Version Control – Strategy for Version Controlling Database Changes During Development

databasedesign-patternsversion control

I am redesigning a CRM tool, of sorts, from the ground up. We are creating the application and the database from scratch. In order for developers to stay out of each others' way, each developer has a local copy of the application's database rather than sharing a single dev database. This avoids the case of developer 1 making a database change that works for them but breaks the application for everyone else until developer 1 checks in their code changes.

At the suggestion of an answer to a similar such question I saw when we were getting started, we are keeping in source control a folder of sequentially numbered SQL scripts. As a developer makes changes to their database, they script out all of their changes into a SQL file and check it in together with the accompanying application code changes. In theory, that sounds good, but here are some difficulties with it:

  1. If 5.sql is the latest checked in database change script, any (usually all) developers making new database changes create a file named 6.sql because it's a first-come-first-serve type situation. But there can only be one 6.sql checked in. So you either have to check which files everyone is planning to check in before creating your next SQL file or just before you check in, check what is already there and rename your file to the next one (which is still technically subject to a conflict if two developers are checking in at the same time).
  2. When you get latest you have to go run the latest SQL files to bring your database up to date with the latest code you retrieved. This is easy to forget until you run the application and have something blow up. But the bigger problem is it's hard to remember which file you ran last – i.e. which version your database is already on.
  3. No merging or conflict detection. If 2 developers are checking in update scripts at the same time, developer 2's scripts could have conflicting changes with developer 1s new changes. E.G. Say developer 2 writes a script to change the Person.ModifiedDate column to NOT NULL, but just before developer 2 checks in, developer 1 checks in a script that changes the name of Person.ModifiedDate to Person.LastModifiedDate. Developer 2 will either just rename their file so the filename doesn't conflict and unwittingly check in what is now a broken script, or will have to follow a protocol that they cannot check in a sql script until applying all of the latest and validating their script. This is a painful process, especially if developer 2 went and applied developer 1's changes, updated their script(s) and then tried to check in only to find developer 3 has now checked in a script.

So I'm thinking of writing a console app that runs before build to grab the script files and run them against the database in order. It would just need to store the last file it ran somewhere so it knows whether there are new scripts to run the next time. That seems like it will fix #2, but does anyone use a better strategy that addresses all the issues? So far we have avoided conflicts by working on unrelated pieces of the application but as we move forward that will become harder and harder to do and the current strategy requires too much developer discipline – know it will end up causing problems.

Best Answer

These are called database migrations. You're on the right track. Let me address your issues.

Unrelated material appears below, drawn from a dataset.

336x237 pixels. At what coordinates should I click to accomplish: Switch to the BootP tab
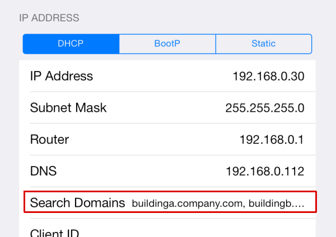click(x=167, y=44)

  1. or just before you check in, check what is already there and rename your file to the next one (which is still technically subject to a conflict if two developers are checking in at the same time)

The first person to push to your integration branch wins, and all others must rename. It shouldn't be a big deal, and you should make sure it's as simple as renaming a file--you shouldn't have to reconfigure other things too. I don't think you should try to avoid this because the alternative is trying to predict which developer is going to finish first which will inevitably cause bottlenecks.

  1. When you get latest you have to go run the latest SQL files to bring your database up to date with the latest code you retrieved. This is easy to forget until you run the application and have something blow up. But the bigger problem is it's hard to remember which file you ran last - i.e. which version your database is already on.

This is the benefit of having a tool that runs database migrations for you. There are two very popular migration tools out there: Flyway and Liquibase. These tools keep track of which migrations have been run, and you should configure them to run when the app starts up. The tool will scan your directory for any scripts it hasn't seen yet and apply them to the database one by one. It's pretty much what you're proposing to make yourself, but it's already written and mature.

  1. No merging or conflict detection. If 2 developers are checking in update scripts at the same time, developer 2's scripts could have conflicting changes with developer 1s new changes.

The tool will help you here too. Your integration tests should run migrations on a clean database, and if there are two migrations with the same version number, the tool will throw an error. So the first person to push a version number the tests should pass, and if another person has the same version number the tests will start failing.